Show each line of the material below that contains the string "Given", matching case exactly.
— Begin Provided material —
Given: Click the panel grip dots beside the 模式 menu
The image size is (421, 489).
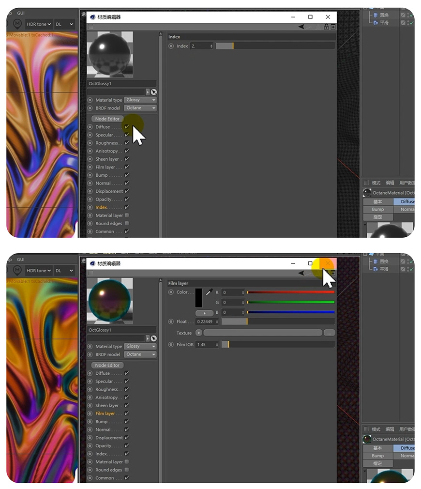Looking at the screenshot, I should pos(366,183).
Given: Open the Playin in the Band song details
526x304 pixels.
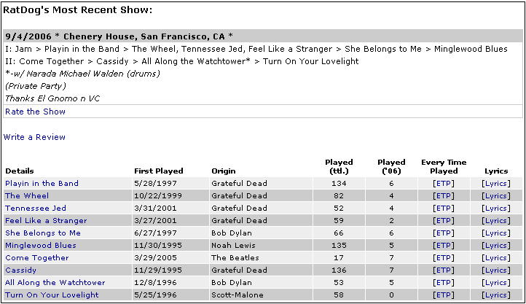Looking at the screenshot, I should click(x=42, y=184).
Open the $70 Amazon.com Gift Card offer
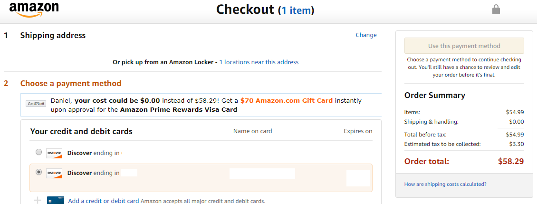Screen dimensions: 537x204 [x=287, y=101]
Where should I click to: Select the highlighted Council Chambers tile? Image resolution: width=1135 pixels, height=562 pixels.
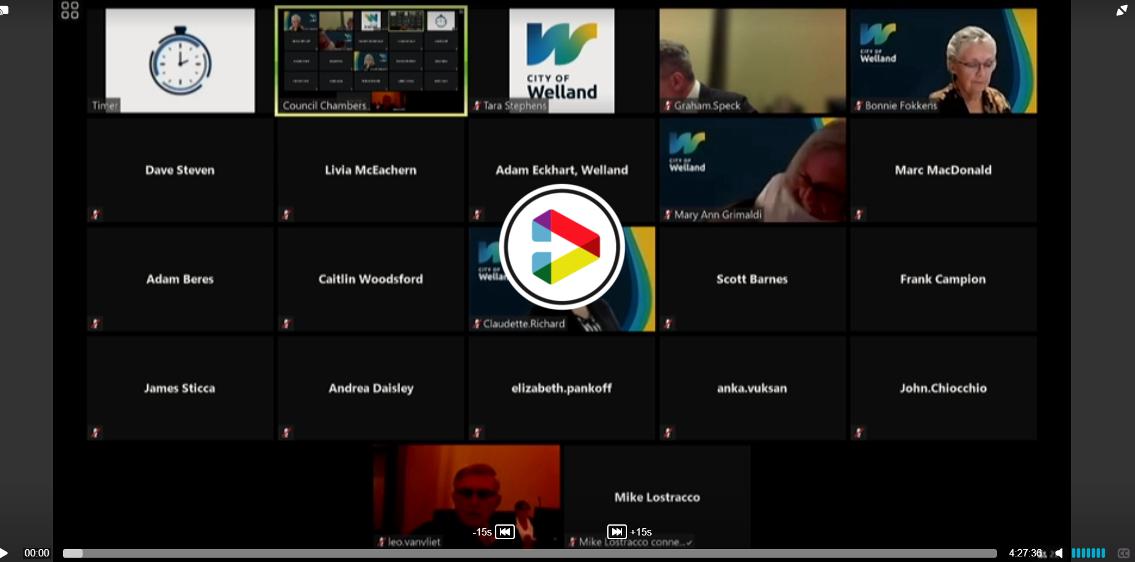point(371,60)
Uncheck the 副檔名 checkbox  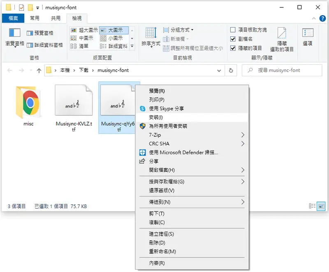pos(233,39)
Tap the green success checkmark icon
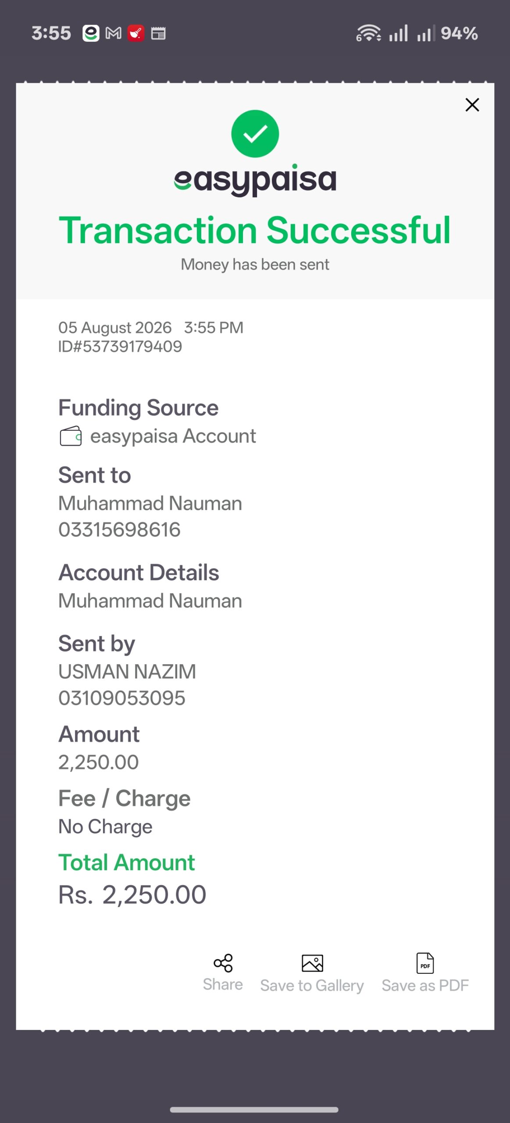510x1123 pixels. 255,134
— End Provided material —
§ **Output below**
Given: Click the panel grip dots beside the 模式 menu
Given: Open the Playin in the Band song details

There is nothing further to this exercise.